Activity: Which lines run from the line with "The height and width of the screenshot is (358, 637)." through the line with "Given: Open the Search view in activity bar" in the entries below? Print them exactly, both ends included, and nothing more.

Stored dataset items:
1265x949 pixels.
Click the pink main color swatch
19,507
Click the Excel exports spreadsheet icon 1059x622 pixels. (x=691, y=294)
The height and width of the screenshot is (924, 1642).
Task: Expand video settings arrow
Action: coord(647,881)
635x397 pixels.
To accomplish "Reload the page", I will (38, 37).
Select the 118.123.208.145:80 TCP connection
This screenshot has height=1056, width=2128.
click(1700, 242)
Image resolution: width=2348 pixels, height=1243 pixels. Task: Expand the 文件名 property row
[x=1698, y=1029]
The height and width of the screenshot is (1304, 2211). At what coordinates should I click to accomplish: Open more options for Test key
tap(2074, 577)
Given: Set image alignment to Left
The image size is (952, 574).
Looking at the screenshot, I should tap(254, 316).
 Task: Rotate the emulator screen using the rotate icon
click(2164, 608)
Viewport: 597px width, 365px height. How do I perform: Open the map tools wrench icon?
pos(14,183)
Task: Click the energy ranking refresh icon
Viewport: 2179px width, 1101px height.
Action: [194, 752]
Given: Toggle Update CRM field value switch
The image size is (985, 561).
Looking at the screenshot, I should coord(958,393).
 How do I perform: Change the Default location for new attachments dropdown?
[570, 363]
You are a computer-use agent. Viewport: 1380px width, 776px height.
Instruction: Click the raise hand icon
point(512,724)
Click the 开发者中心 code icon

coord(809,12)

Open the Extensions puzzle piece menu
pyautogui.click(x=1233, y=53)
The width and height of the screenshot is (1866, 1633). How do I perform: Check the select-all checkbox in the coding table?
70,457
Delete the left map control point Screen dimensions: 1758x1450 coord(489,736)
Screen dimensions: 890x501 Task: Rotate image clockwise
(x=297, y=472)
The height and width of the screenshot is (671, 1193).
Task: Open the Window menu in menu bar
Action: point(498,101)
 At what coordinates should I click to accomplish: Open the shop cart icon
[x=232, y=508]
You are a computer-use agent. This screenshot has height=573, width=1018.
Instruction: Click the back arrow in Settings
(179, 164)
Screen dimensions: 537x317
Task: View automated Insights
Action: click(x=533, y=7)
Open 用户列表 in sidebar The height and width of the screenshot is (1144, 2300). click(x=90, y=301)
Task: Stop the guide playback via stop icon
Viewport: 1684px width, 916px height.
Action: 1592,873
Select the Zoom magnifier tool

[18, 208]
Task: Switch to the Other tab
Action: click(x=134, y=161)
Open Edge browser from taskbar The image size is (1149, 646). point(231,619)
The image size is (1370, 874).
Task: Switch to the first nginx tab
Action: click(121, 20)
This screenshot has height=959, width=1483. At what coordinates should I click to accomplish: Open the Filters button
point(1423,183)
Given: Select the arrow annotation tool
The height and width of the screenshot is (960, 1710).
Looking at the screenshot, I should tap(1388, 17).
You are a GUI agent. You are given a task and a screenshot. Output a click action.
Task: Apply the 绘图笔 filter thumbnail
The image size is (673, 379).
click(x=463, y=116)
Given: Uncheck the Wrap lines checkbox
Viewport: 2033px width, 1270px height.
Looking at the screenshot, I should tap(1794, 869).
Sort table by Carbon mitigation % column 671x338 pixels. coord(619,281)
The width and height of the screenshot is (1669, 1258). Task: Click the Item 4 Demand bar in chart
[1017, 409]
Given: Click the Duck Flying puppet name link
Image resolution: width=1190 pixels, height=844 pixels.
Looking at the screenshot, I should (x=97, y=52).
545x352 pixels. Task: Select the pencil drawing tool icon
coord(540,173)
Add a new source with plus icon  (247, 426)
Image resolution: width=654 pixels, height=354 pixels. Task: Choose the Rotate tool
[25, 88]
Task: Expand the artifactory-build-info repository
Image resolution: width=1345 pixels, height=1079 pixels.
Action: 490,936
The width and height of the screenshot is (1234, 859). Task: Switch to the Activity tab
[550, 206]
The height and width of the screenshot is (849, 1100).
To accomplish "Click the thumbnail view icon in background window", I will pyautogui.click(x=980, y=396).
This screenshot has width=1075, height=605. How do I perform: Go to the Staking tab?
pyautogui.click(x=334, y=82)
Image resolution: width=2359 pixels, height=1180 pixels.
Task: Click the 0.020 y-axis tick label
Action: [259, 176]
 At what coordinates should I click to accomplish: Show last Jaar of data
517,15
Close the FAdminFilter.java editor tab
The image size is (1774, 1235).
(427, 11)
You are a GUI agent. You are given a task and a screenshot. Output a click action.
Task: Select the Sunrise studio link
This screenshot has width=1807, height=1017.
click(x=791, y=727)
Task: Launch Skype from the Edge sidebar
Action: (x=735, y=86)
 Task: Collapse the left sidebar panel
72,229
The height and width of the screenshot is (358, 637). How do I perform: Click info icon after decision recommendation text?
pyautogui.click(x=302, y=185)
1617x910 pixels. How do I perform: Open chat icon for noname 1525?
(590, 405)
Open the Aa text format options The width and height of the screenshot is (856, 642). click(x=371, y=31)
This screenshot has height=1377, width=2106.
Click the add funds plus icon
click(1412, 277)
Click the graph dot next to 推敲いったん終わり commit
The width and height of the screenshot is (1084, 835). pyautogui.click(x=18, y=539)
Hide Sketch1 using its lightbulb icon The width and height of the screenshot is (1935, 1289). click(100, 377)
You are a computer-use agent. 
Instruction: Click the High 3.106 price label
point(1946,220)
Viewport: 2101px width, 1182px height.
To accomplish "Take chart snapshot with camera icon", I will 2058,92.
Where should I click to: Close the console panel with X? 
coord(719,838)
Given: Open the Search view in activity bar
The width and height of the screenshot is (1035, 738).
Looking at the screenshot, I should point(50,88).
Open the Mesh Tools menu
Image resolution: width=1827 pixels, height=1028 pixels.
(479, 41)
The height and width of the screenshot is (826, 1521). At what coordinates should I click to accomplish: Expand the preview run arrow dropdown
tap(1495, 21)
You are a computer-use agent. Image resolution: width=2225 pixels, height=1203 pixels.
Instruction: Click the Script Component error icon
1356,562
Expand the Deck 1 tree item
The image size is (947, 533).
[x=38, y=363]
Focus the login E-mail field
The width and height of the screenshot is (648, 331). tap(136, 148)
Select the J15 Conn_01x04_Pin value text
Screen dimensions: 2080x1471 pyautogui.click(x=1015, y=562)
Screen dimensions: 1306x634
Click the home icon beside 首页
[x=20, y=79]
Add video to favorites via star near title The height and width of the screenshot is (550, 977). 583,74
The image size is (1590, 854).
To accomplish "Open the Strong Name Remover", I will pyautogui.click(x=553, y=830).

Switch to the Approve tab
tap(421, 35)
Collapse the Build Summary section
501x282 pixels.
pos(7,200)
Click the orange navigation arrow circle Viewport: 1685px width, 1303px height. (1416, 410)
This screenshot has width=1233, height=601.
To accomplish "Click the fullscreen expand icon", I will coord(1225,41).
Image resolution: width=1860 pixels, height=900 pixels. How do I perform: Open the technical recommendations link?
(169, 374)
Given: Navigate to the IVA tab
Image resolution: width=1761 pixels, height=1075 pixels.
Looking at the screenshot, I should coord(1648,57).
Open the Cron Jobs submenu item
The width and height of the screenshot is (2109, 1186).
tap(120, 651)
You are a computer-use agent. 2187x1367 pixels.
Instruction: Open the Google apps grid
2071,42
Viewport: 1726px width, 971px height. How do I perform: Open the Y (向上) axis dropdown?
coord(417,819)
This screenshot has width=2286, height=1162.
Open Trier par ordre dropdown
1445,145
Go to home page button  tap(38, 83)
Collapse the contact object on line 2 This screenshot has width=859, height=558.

The completed task:
The height and width of the screenshot is (358, 637). How do I perform: Click info icon after decision recommendation text?
pyautogui.click(x=302, y=185)
1617x910 pixels. How do I perform: Open chat icon for noname 1525?
(590, 405)
Open the Aa text format options The width and height of the screenshot is (856, 642). click(x=371, y=31)
This screenshot has height=1377, width=2106.
Click the add funds plus icon
click(1412, 277)
Click the graph dot next to 推敲いったん終わり commit
The width and height of the screenshot is (1084, 835). pyautogui.click(x=18, y=539)
Hide Sketch1 using its lightbulb icon The width and height of the screenshot is (1935, 1289). click(100, 377)
You are a computer-use agent. 
Instruction: Click the High 3.106 price label
point(1946,220)
Viewport: 2101px width, 1182px height.
To accomplish "Take chart snapshot with camera icon", I will 2058,92.
Where should I click to: Close the console panel with X? 
coord(719,838)
Given: Open the Search view in activity bar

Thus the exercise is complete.